The Center is funded by foundations and individuals and the sale of our publications. We do not accept advertising or contributions from companies, labor unions, governments or political parties. We do not take positions or lobby on specific policy or legislative matters. The names of our major donors and other information about the Center are available on our award-winning Web site, www.publicintegrity.org. We gratefully acknowledge support for this project today from the Town Creek Foundation, the New York Community Trust—Everett Philanthropic Fund, and Vincent Ryan.

Late last year, after utilizing 20 researchers, writers and editors over six months, filing 73 Freedom of Information Act requests and even suing the Army and the State Department, we issued a report entitled Windfalls of War, which chronicled and posted online all of the available major Pentagon and State Department contracts in Afghanistan and Iraq. The report, since updated four times, won the prestigious George Polk award. Substantively, it placed the large, controversial contracts won by Halliburton and its subsidiaries in overall context, definitively revealing that Vice President Dick Cheney's former company has been awarded by far the most taxpayer money in Iraq and Afghanistan, sometimes with no bidding. The report also documented how Halliburton and all of the top 10 Iraq/Afghanistan U.S. contractors have also been major political influence players in Washington, spending millions of dollars on campaign contributions and lobbying.

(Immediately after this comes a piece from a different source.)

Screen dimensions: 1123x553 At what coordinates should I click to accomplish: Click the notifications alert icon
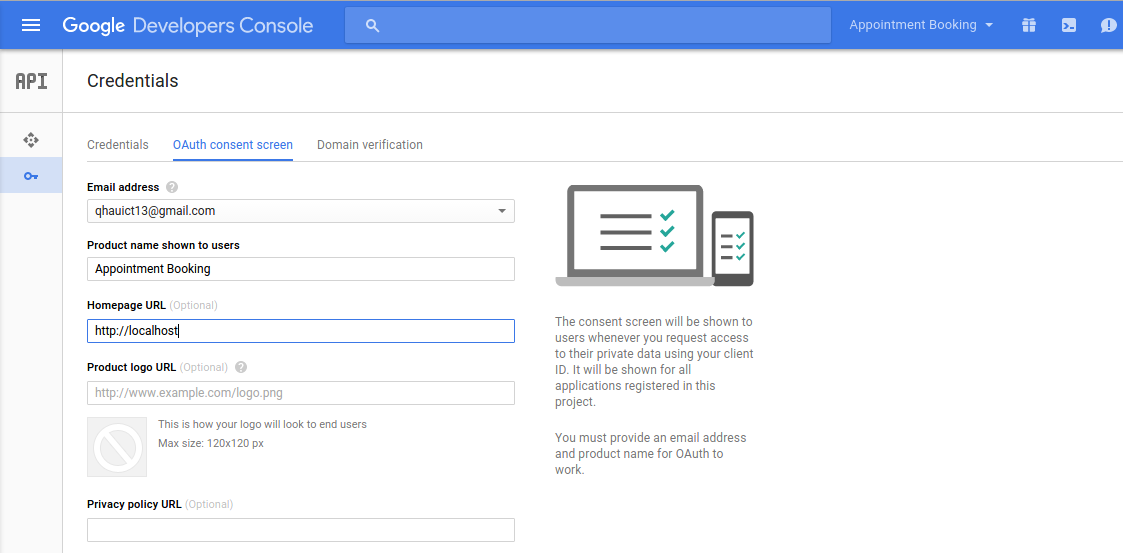coord(1107,25)
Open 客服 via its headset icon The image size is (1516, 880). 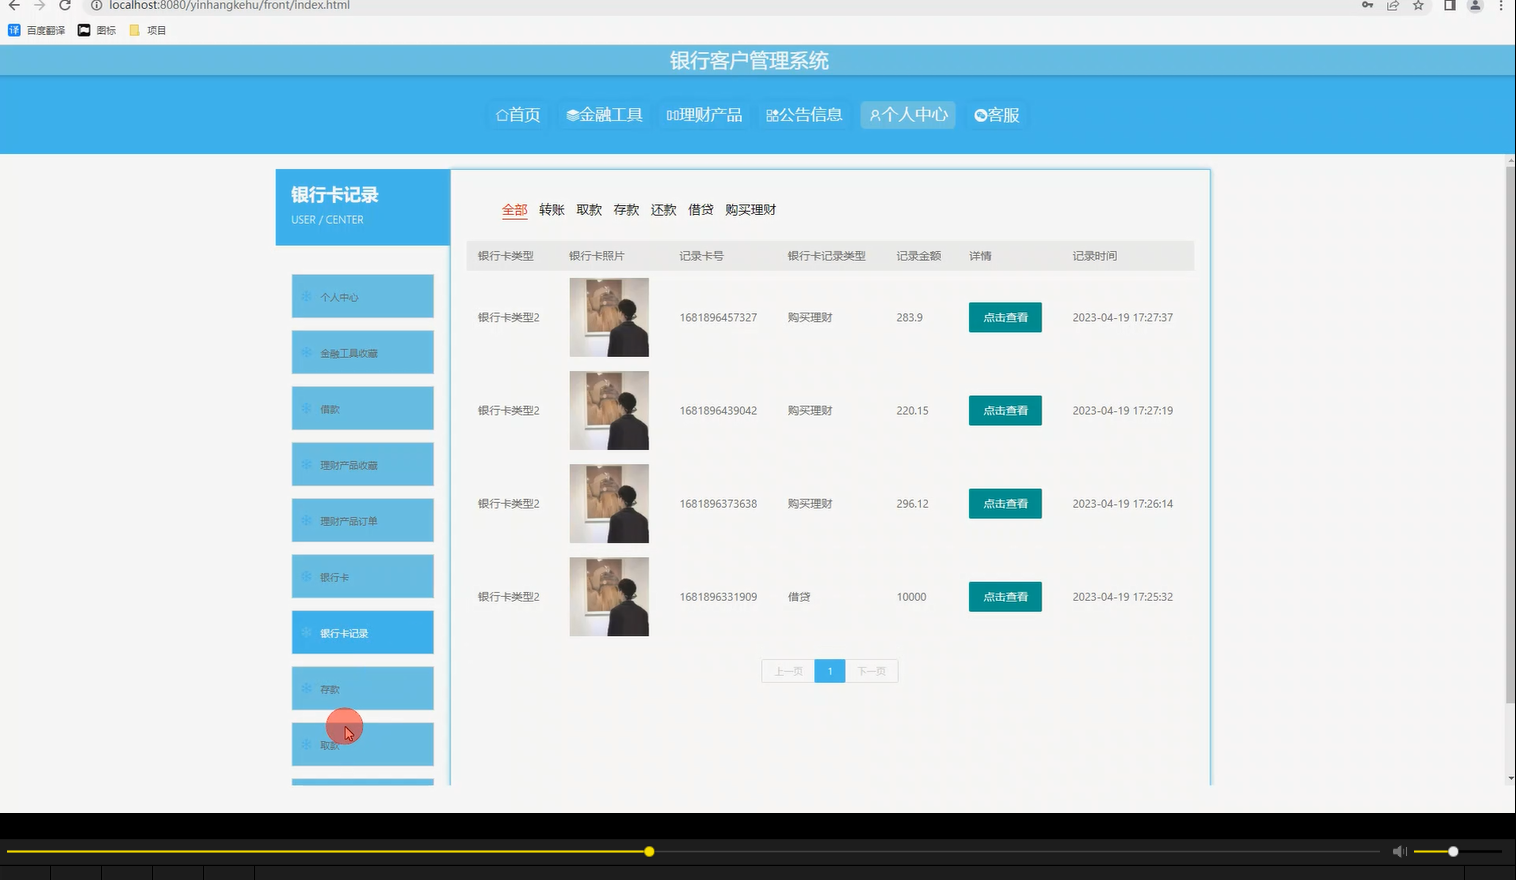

Tracking the Iraq and Afghanistan contracts whetted our appetite to go both broader and deeper, which brings us to this morning. Today we are releasing an exhaustive, unprecedented Center report entitled, Outsourcing the Pentagon: Who's Winning the Big Contracts. For the past nine months, a team of 23 researchers, writers and editors, led by project manager and respected author Larry Makinson, has examined more than 2.2 million contract actions totaling $900 billion in authorized expenditures over the six-year period from fiscal year 1998 through fiscal 2003 (Oct. 1, 1997—Sept. 30, 2003). Our prime source was the Pentagon's own publicly available but obscure procurement databases.

From that, we identified and have profiled online the biggest Defense Department contractors—all 737 of them, including several thousand of their subsidiaries and affiliates—who have received at least $100 million in contracts over the past six years, with breakdowns of each company's total contract dollars, the types of contracts they won, the competition they faced, a list of their key subsidiaries, analysis of their lobbying and campaign contributions, and a list of the chief products and services they sold to the Pentagon. We have then cross-meshed this information with at least two other massive federal data sets, campaign contribution records and lobby disclosure documents, in addition to interviewing dozens of people and filing more than a dozen Freedom of Information Act requests. Again, our Web site is www.publicintegrity.org or this massive study can be accessed directly through www.pentagonspending.org.